Making Money, Making Happiness

By Nat Eliason in Psychology

Published or Updated on Jan 18, 2020

The first time I was paid for something I made was Senior year of college. I started this blog to create a writing portfolio, and then contacted Zapier to see if I could do freelance writing for them.

They gave me a shot, and I sold them my first freelance article for $150.

I distinctly remember the feeling of being paid for that article. I only had seven months till graduation, and that payment was reassurance that if I didn't find a job I liked, I could write freelance articles until I figured it out.

I also remember how different it felt from my summer internship. I'd worked as a management consultant within a government contractor for three months, which really meant I spent 6 hours a day on my kindle, 2 hours a day working. Getting a paycheck for Bullshit Work wasn’t satisfying. Getting paid for something I made was joyous.

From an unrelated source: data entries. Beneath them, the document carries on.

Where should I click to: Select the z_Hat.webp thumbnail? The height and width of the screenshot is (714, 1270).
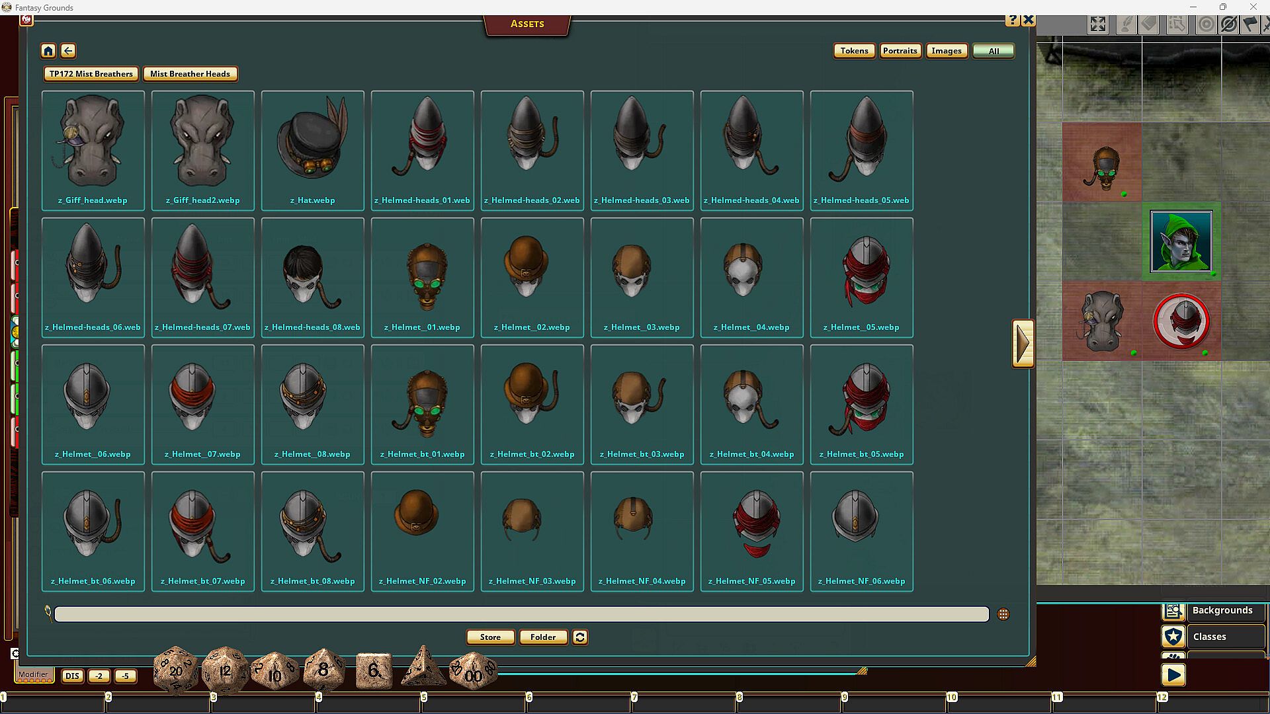tap(312, 150)
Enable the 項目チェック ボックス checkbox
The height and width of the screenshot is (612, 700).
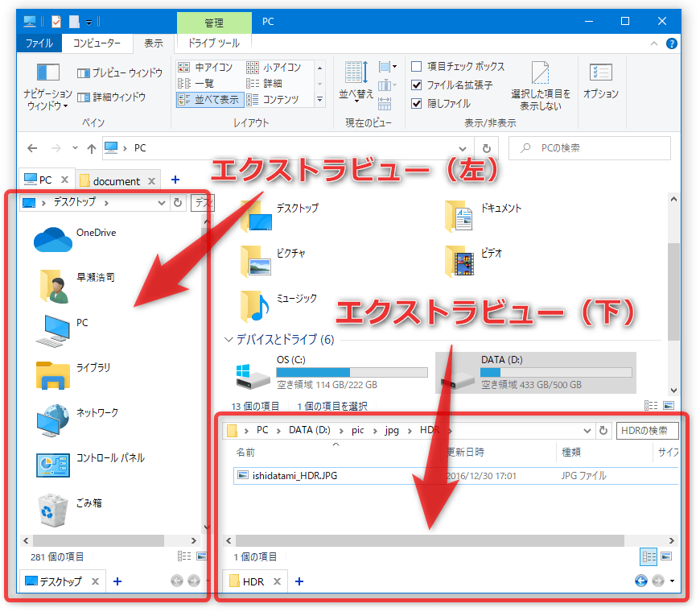click(x=417, y=66)
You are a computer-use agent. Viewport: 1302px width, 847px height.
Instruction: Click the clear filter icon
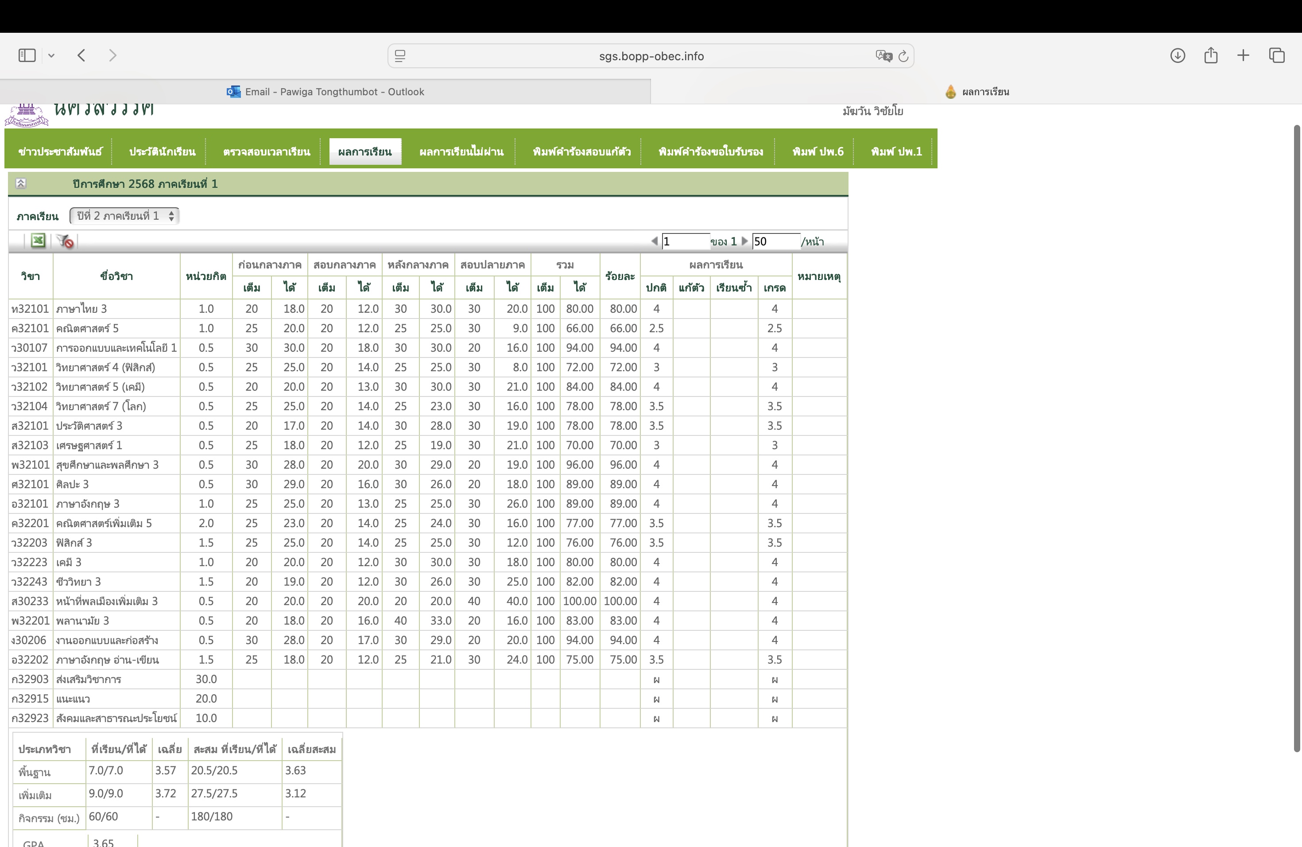[x=66, y=241]
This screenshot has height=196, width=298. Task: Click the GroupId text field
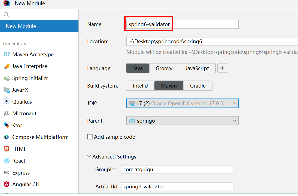coord(177,169)
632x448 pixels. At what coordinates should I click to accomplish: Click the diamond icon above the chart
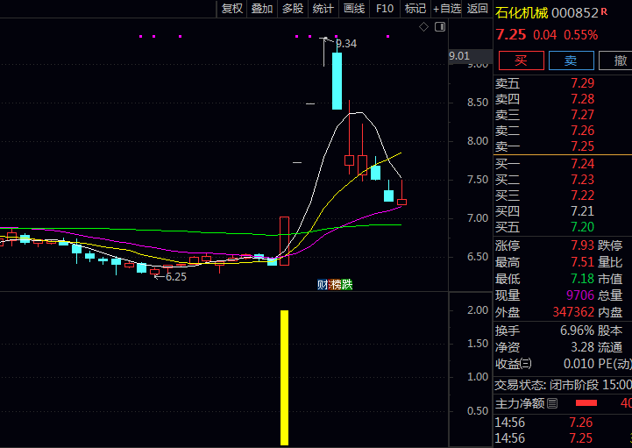tap(424, 27)
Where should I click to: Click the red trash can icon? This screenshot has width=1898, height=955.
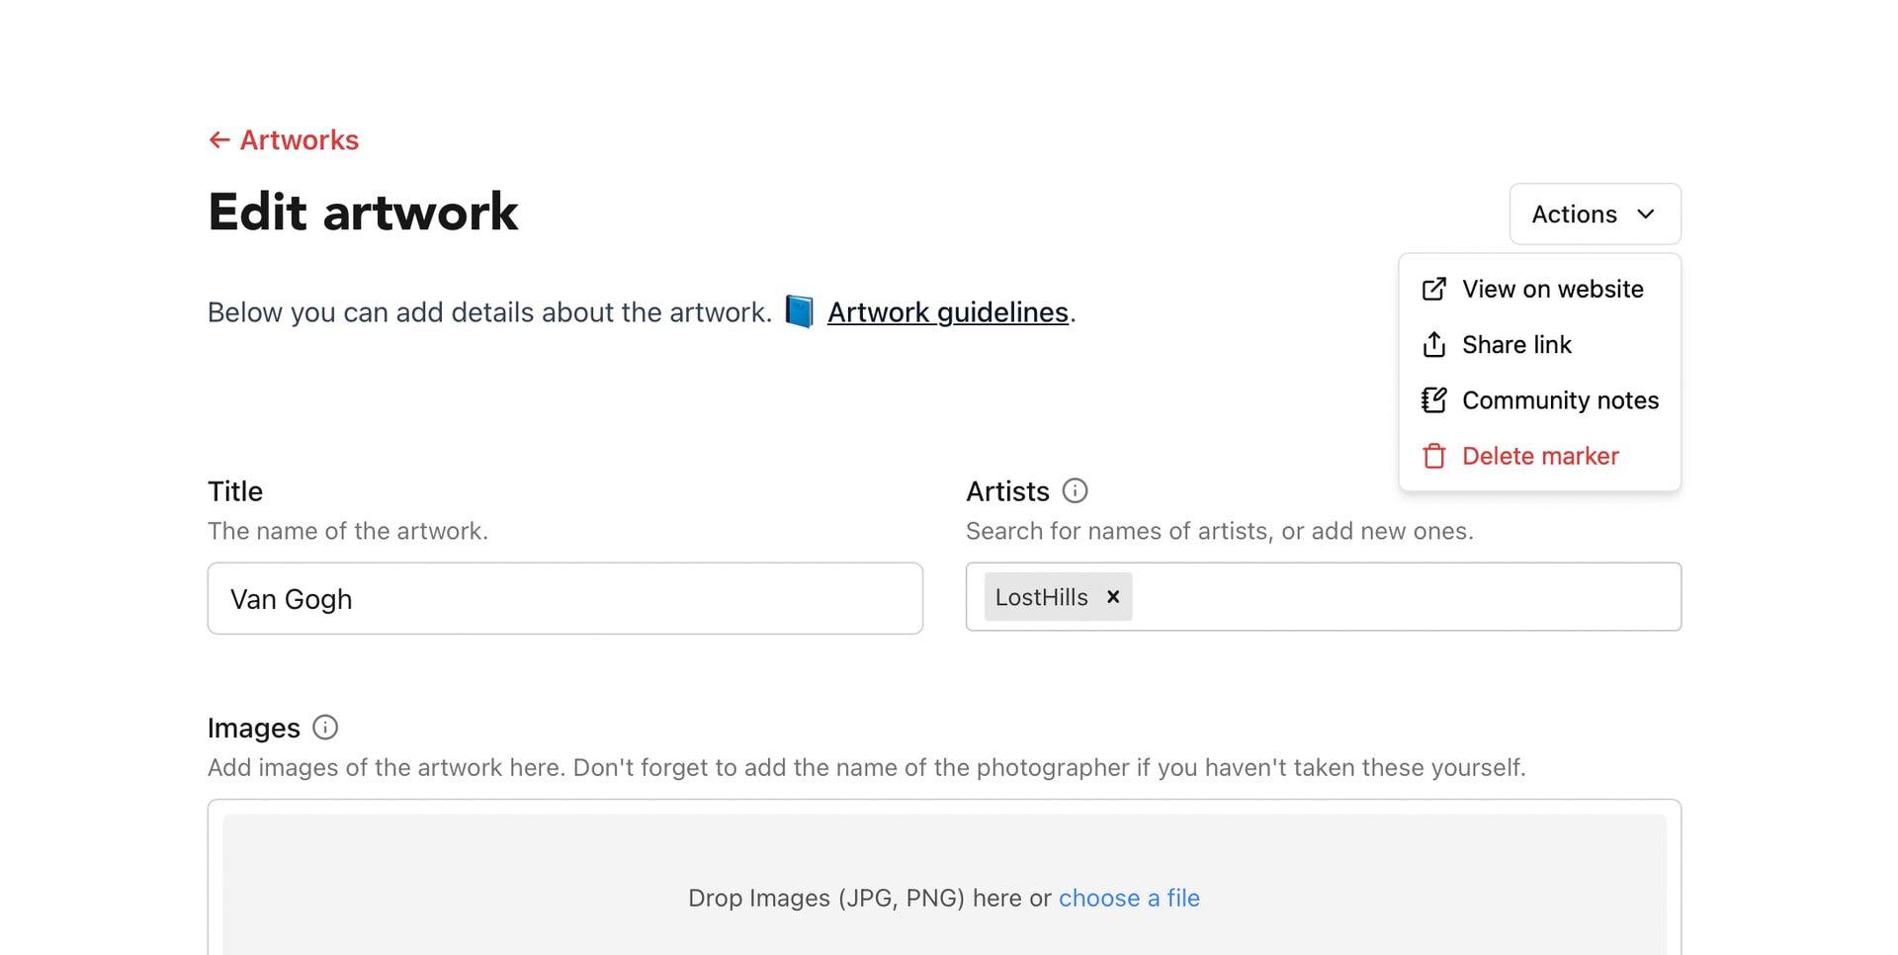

This is the limitation to the idea "money won't make you happy." Having money is unlikely to make you happy. But earning money can make you very happy. Depending on how you get it. 

Most people haven't had the experience of creating something and being paid for it. But anyone who has knows the feeling. It is distinct from receiving a salary. A salary is a baseline. It's expected. You're not surprised or elated when it shows up, but you're very stressed when it doesn't. And it doesn't feel entirely connected to your work. You do work, and you get a salary, but there’s no direct exchange between the two.

Getting paid for something you made or did is a different experience. It's a sense of elation from someone valuing what you do enough to part with money they could spend on anything else in the world.

The rules are strange, though. Every new client at Growth Machine is still a hit of joy. The $3 from a customer in the cafe brings significantly more happiness than the gains in my IRA. The amounts are dramatically different, but that doesn't matter. Happiness and money have little to do with the specific amount of money, and everything to do with how you get it.

The problem isn’t that we derive too much of our worth and value from work. The problem is that our jobs are becoming increasingly abstracted from work. - Rusy Guinn, Epsilon Theory

The closer you are to making something, exchanging it with someone for money, and seeing their satisfaction, the greater the happiness effect of each dollar earned.

Some people are fortunate enough to have their primary source of money and their meaningful one be the same. But for most people they aren't, and that's fine. 

To feel good about your work, and for making money to make you happy, find something you enjoy doing that other people value.